*ABOUT THIS TASK*.
For the material below, output exactly the span from the line with "Oil (912, 1538)" to the line with "PublicPornstars (964, 1257)", including both, and nothing besides.

*DATASET CONTENT*.
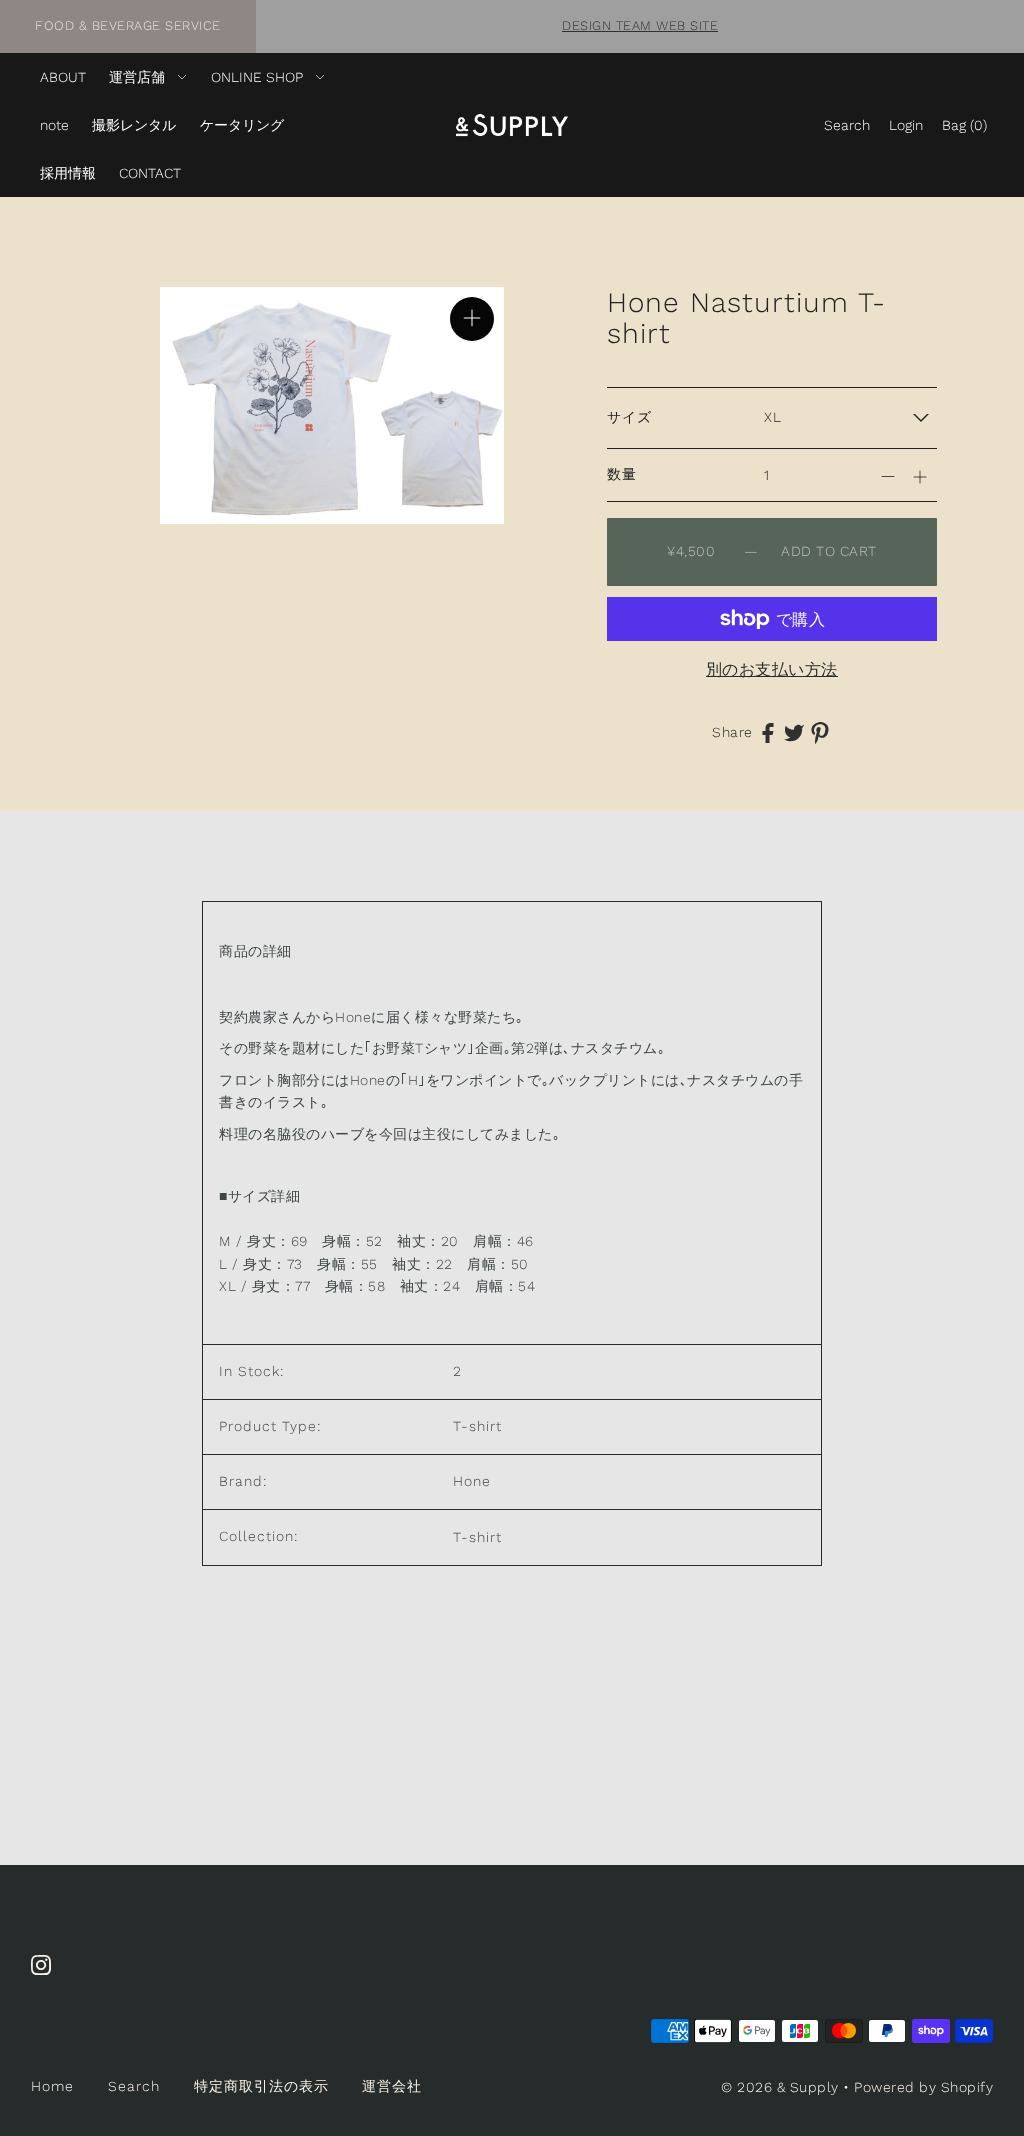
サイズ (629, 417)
* * *
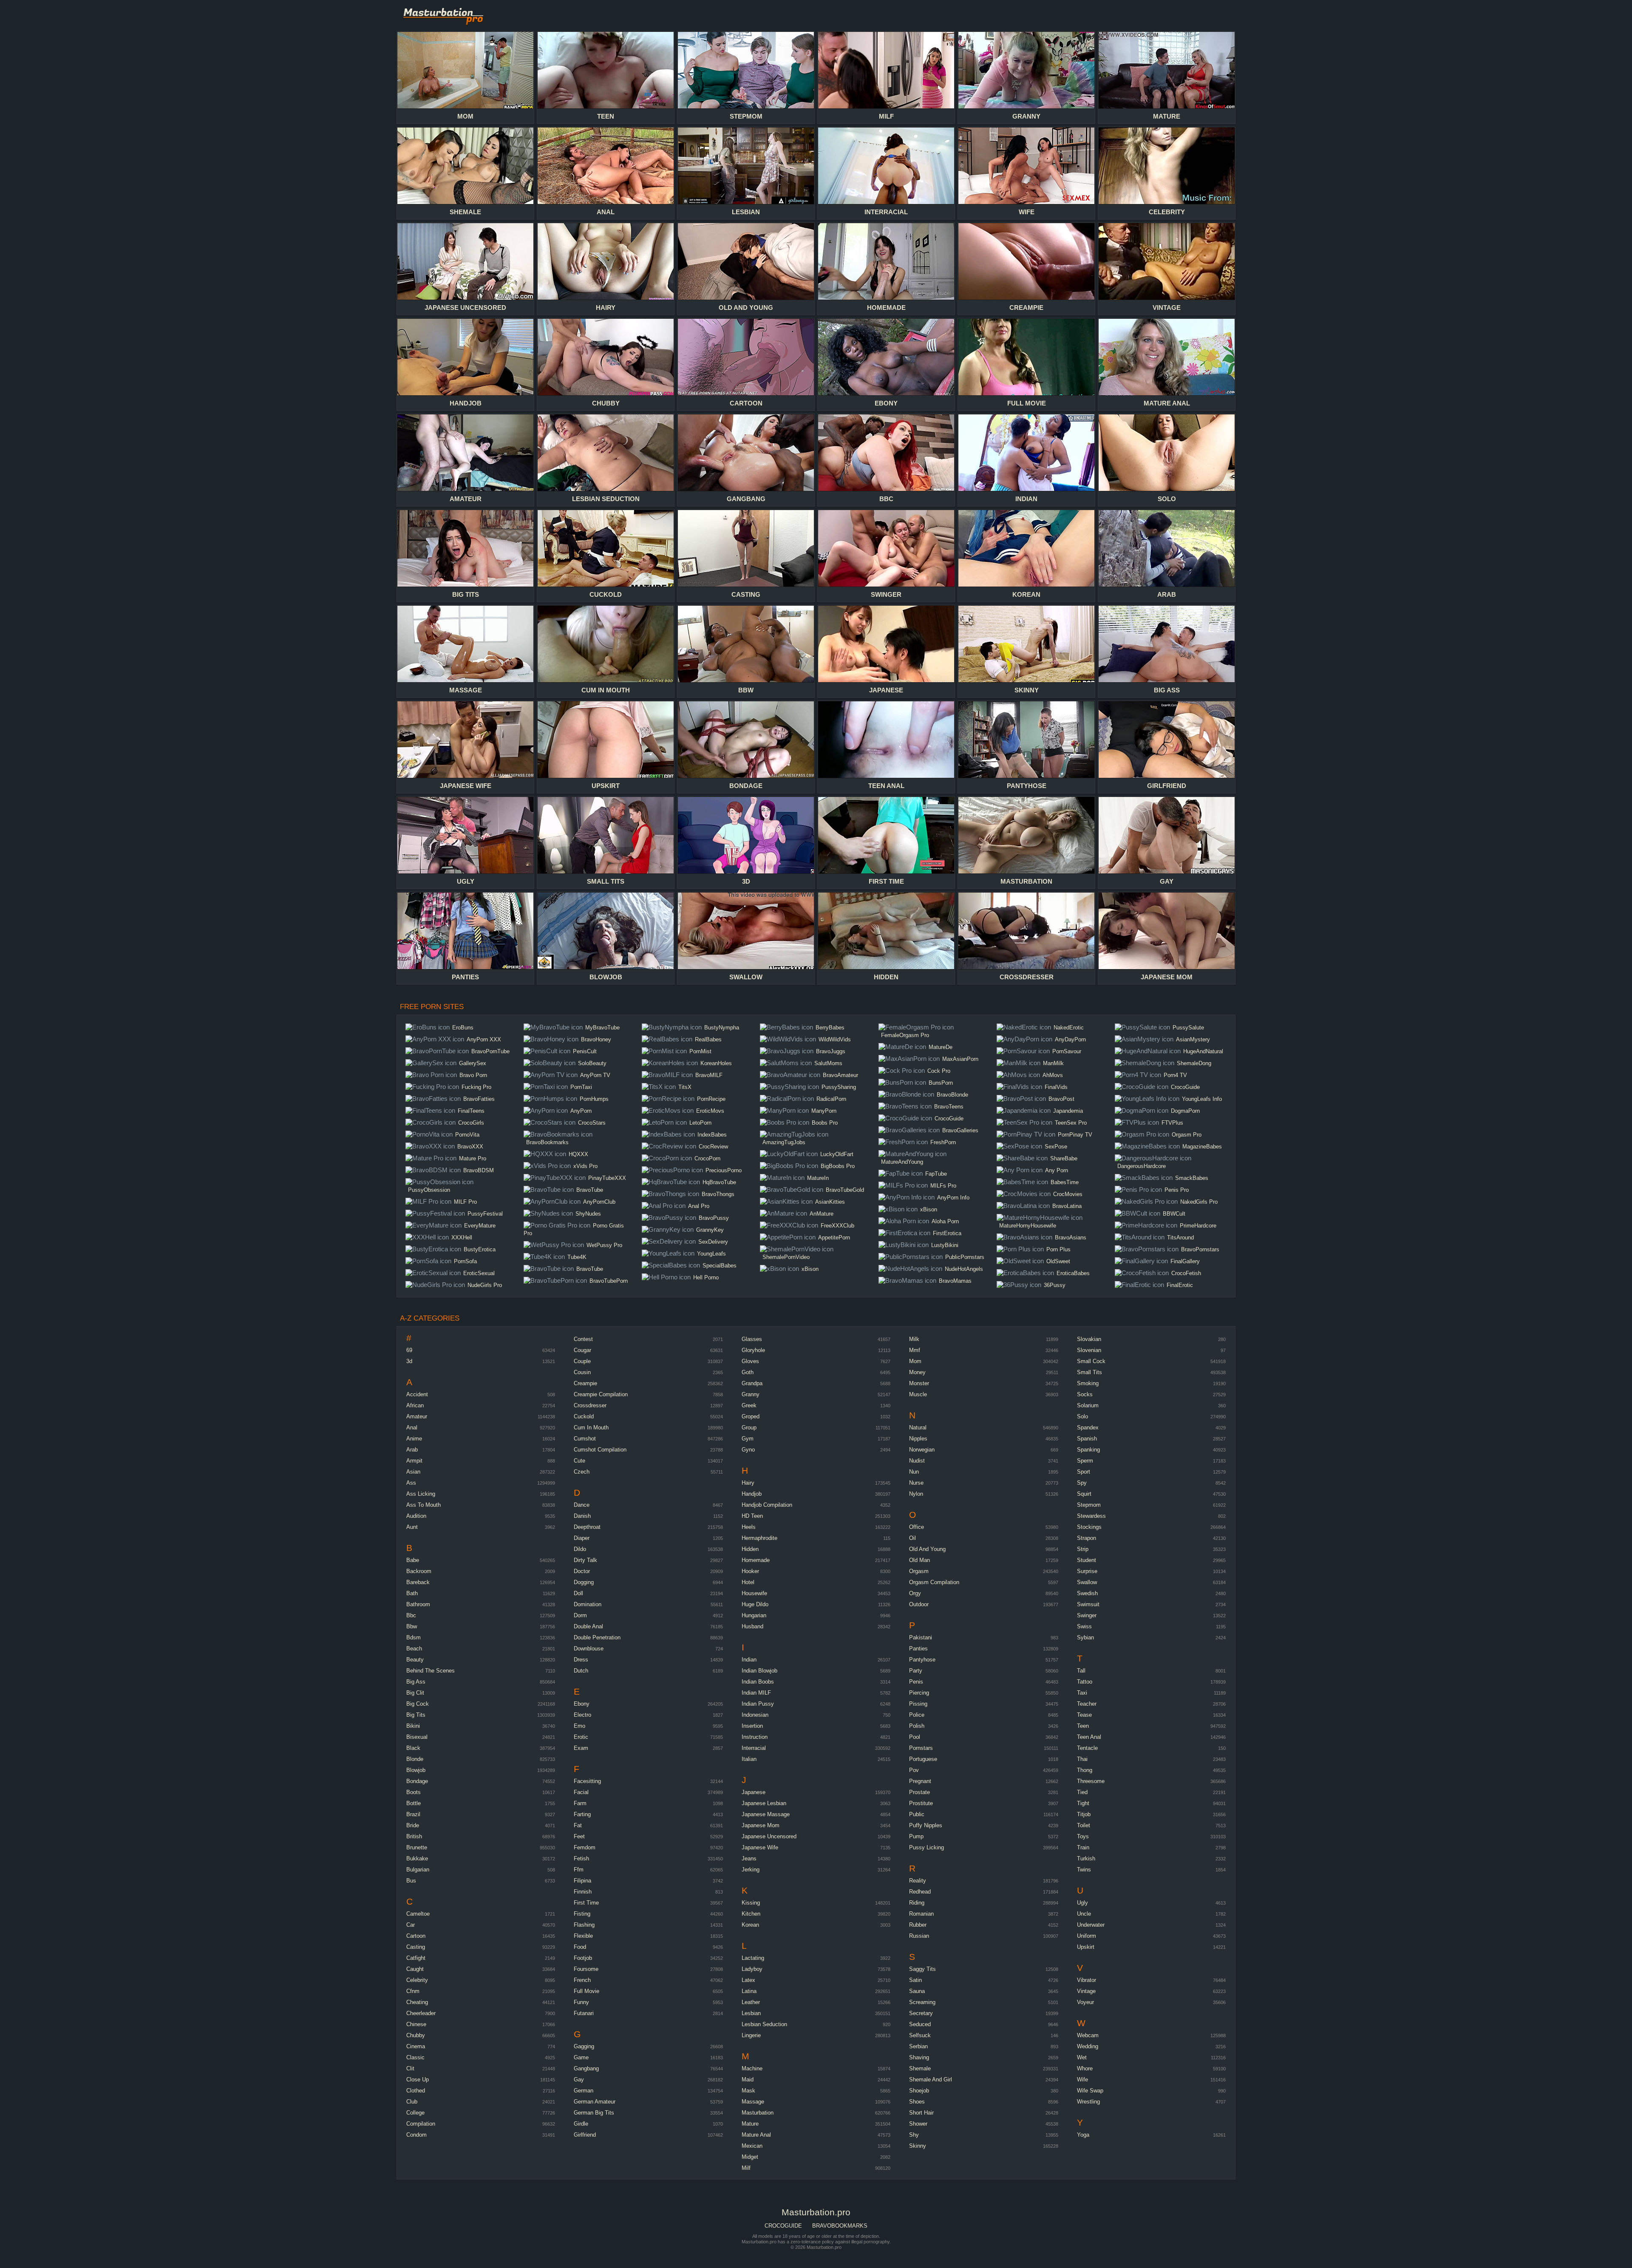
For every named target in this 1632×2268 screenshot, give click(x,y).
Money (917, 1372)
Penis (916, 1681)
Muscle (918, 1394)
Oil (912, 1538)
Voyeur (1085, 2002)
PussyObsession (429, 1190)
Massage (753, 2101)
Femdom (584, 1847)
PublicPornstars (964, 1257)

*RESULT FOR THIS TASK*.
Oil (912, 1538)
Voyeur (1085, 2002)
PussyObsession (429, 1190)
Massage (753, 2101)
Femdom (584, 1847)
PublicPornstars (964, 1257)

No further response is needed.